■ Saved data entries ■
== Segment start ==

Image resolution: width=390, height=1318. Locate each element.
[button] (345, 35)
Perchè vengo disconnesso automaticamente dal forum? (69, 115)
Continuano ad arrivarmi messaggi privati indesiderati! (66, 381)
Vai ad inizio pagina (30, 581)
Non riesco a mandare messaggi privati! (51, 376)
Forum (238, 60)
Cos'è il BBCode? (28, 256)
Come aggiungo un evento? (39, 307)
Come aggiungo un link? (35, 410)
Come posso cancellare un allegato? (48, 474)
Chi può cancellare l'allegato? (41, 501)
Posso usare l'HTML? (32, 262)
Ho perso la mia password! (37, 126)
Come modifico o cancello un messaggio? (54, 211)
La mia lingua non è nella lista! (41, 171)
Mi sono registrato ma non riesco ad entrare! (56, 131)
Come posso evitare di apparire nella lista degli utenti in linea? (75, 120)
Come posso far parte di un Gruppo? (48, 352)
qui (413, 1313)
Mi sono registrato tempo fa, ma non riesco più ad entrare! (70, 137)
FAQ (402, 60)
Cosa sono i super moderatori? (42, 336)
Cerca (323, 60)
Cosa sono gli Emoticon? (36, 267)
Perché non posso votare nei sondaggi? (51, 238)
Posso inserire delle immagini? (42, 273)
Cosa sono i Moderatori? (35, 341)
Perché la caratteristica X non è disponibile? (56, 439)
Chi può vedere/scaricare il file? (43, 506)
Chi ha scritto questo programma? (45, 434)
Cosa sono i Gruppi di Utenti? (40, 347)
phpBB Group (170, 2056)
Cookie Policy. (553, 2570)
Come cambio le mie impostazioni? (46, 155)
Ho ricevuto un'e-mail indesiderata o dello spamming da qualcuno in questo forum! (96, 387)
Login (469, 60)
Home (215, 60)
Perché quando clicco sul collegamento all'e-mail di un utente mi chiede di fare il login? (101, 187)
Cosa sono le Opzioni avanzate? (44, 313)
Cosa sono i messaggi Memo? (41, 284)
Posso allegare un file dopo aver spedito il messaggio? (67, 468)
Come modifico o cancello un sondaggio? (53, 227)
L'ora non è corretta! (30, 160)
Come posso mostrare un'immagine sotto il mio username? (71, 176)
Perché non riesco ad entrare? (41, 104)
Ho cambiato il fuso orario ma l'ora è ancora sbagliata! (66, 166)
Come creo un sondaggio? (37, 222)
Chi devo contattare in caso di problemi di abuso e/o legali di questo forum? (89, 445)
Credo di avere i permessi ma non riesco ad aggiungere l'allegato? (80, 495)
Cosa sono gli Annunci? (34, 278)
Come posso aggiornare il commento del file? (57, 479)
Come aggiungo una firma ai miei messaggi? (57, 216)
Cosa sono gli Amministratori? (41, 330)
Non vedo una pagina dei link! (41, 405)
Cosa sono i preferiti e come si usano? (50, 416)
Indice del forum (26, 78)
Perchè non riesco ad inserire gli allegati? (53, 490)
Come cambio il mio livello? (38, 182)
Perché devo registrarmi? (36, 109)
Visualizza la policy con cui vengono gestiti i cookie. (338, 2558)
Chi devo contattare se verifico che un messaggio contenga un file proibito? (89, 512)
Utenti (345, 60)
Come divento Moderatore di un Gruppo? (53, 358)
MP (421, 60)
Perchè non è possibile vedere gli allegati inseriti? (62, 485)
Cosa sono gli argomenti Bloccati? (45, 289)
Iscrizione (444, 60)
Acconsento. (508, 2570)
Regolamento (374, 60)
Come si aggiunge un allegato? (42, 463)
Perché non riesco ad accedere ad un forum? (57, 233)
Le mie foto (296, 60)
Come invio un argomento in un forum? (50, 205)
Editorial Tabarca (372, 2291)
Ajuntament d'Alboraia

== Segment end ==

■ TASK ITEM ■
Please repeat the data in full so that nothing differs from the original.

■ EXERCISE ANSWER ■
Image resolution: width=390, height=1318. Locate each element.
[button] (345, 35)
Perchè vengo disconnesso automaticamente dal forum? (69, 115)
Continuano ad arrivarmi messaggi privati indesiderati! (66, 381)
Vai ad inizio pagina (30, 581)
Non riesco a mandare messaggi privati! (51, 376)
Forum (238, 60)
Cos'è il BBCode? (28, 256)
Come aggiungo un evento? (39, 307)
Come aggiungo un link? (35, 410)
Come posso cancellare un allegato? (48, 474)
Chi può cancellare l'allegato? (41, 501)
Posso usare l'HTML? (32, 262)
Ho perso la mia password! (37, 126)
Come modifico o cancello un messaggio? (54, 211)
La mia lingua non è nella lista! (41, 171)
Mi sono registrato ma non riesco ad entrare! (56, 131)
Come posso evitare di apparire nella lista degli utenti in linea? (75, 120)
Come posso far parte di un Gruppo? (48, 352)
qui (413, 1313)
Mi sono registrato tempo fa, ma non riesco più ad entrare! (70, 137)
FAQ (402, 60)
Cosa sono i super moderatori? (42, 336)
Cerca (323, 60)
Cosa sono gli Emoticon? (36, 267)
Perché non posso votare nei sondaggi? (51, 238)
Posso inserire delle immagini? (42, 273)
Cosa sono i Moderatori? (35, 341)
Perché la caratteristica X non è disponibile? (56, 439)
Chi può vedere/scaricare il file? (43, 506)
Chi ha scritto questo programma? (45, 434)
Cosa sono i Gruppi di Utenti? (40, 347)
phpBB Group (170, 2056)
Cookie Policy. (553, 2570)
Come cambio le mie impostazioni? (46, 155)
Ho ricevuto un'e-mail indesiderata o dello spamming da qualcuno in questo forum! (96, 387)
Login (469, 60)
Home (215, 60)
Perché quando clicco sul collegamento all'e-mail di un utente mi chiede di fare il login? (101, 187)
Cosa sono le Opzioni avanzate? (44, 313)
Cosa sono i messaggi Memo? (41, 284)
Posso allegare un file dopo aver spedito il messaggio? (67, 468)
Come modifico o cancello un sondaggio? (53, 227)
L'ora non è corretta! (30, 160)
Come posso mostrare un'immagine sotto il mio username? (71, 176)
Perché non riesco ad entrare? (41, 104)
Ho cambiato il fuso orario ma l'ora è ancora sbagliata! (66, 166)
Come creo un sondaggio? (37, 222)
Chi devo contattare in caso di problemi di abuso e/o legali di questo forum? (89, 445)
Credo di avere i permessi ma non riesco ad aggiungere l'allegato? (80, 495)
Cosa sono gli Annunci? (34, 278)
Come posso aggiornare il commento del file? (57, 479)
Come aggiungo una firma ai miei messaggi? (57, 216)
Cosa sono gli Amministratori? (41, 330)
Non vedo una pagina dei link! (41, 405)
Cosa sono i preferiti e come si usano? (50, 416)
Indice del forum (26, 78)
Perchè non riesco ad inserire gli allegati? (53, 490)
Come cambio il mio livello? (38, 182)
Perché devo registrarmi? (36, 109)
Visualizza la policy con cui vengono gestiti i cookie. (338, 2558)
Chi devo contattare se verifico che un messaggio contenga un file proibito? (89, 512)
Utenti (345, 60)
Come divento Moderatore di un Gruppo? (53, 358)
MP (421, 60)
Perchè non è possibile vedere gli allegati inseriti? (62, 485)
Cosa sono gli argomenti Bloccati? (45, 289)
Iscrizione (444, 60)
Acconsento. (508, 2570)
Regolamento (374, 60)
Come si aggiunge un allegato? (42, 463)
Perché non riesco ad accedere ad un forum? (57, 233)
Le mie foto (296, 60)
Come invio un argomento in un forum? (50, 205)
Editorial Tabarca (372, 2291)
Ajuntament d'Alboraia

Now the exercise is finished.